# Work order
Take the line that contains "Instruction: Click the $59.99 price" and every line below it to the end of the entries, and give them again exactly, leaving out any pictures.
━━━━━━━━━━━━━━━━━━━━━━━━━━━━━━
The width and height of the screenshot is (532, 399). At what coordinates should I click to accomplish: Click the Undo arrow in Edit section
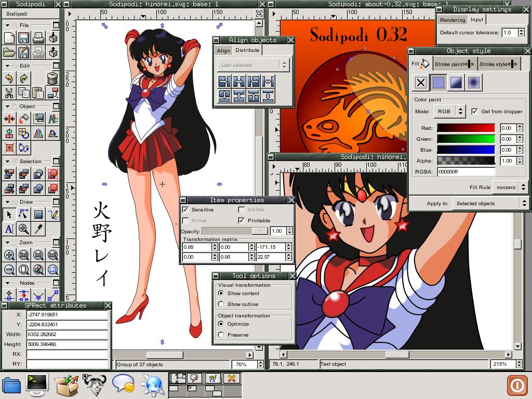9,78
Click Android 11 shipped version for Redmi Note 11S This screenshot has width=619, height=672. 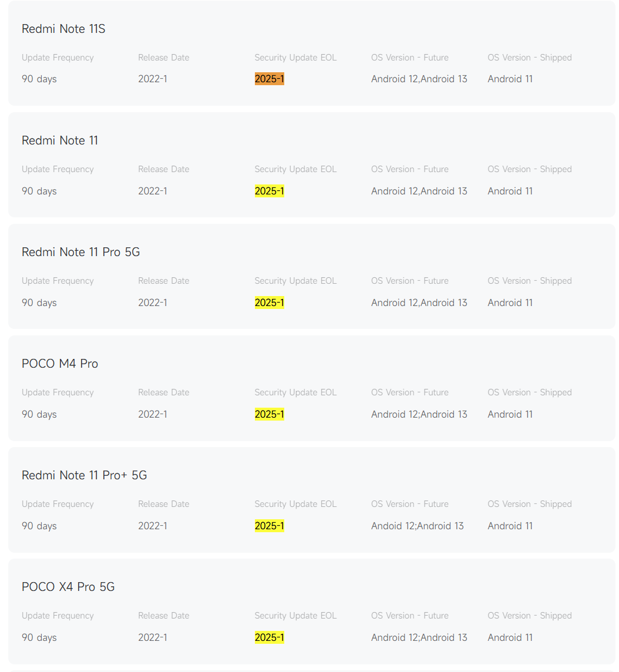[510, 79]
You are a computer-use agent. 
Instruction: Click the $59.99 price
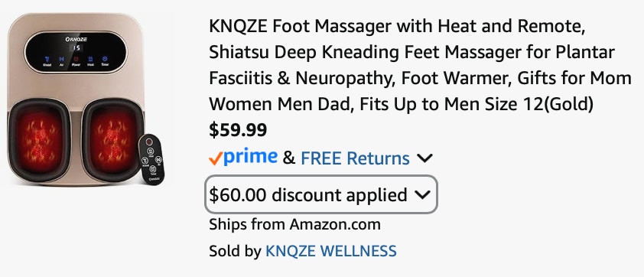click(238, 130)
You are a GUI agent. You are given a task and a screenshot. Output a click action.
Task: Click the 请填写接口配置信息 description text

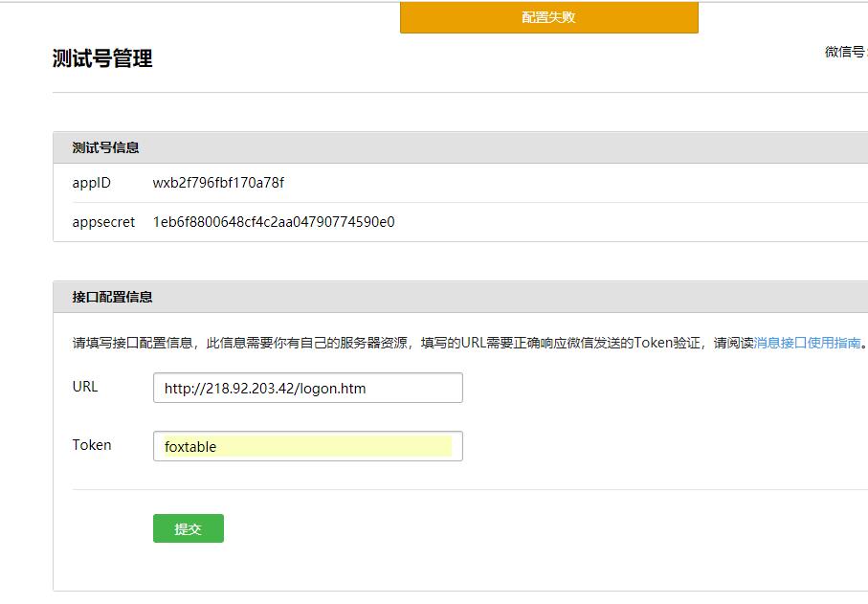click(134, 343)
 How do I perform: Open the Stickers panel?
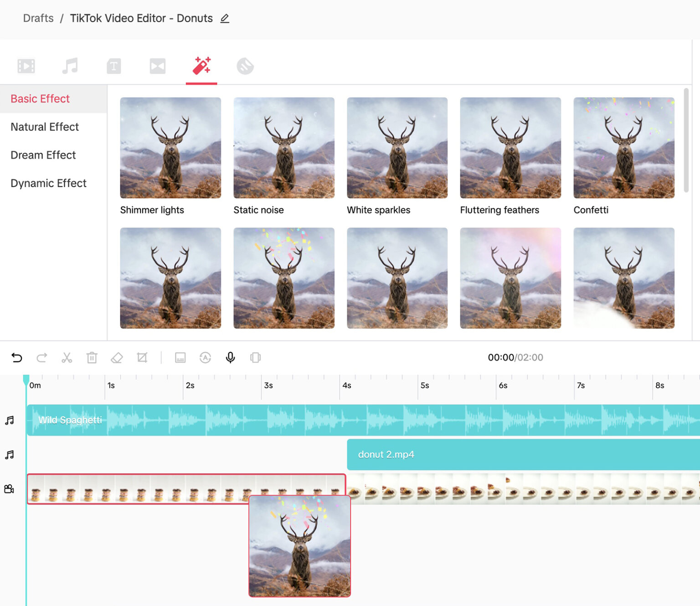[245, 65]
━━━━━━━━━━━━━━━━━━━━━━━━━━━━━━
# Solution to the exercise
Instruction: Click the $59.99 price
click(238, 130)
You are a GUI agent. You are given a task and a screenshot. Output a click action.
Task: Click the 请填写接口配置信息 description text

click(134, 343)
 How do I perform: Open the Stickers panel?
[245, 65]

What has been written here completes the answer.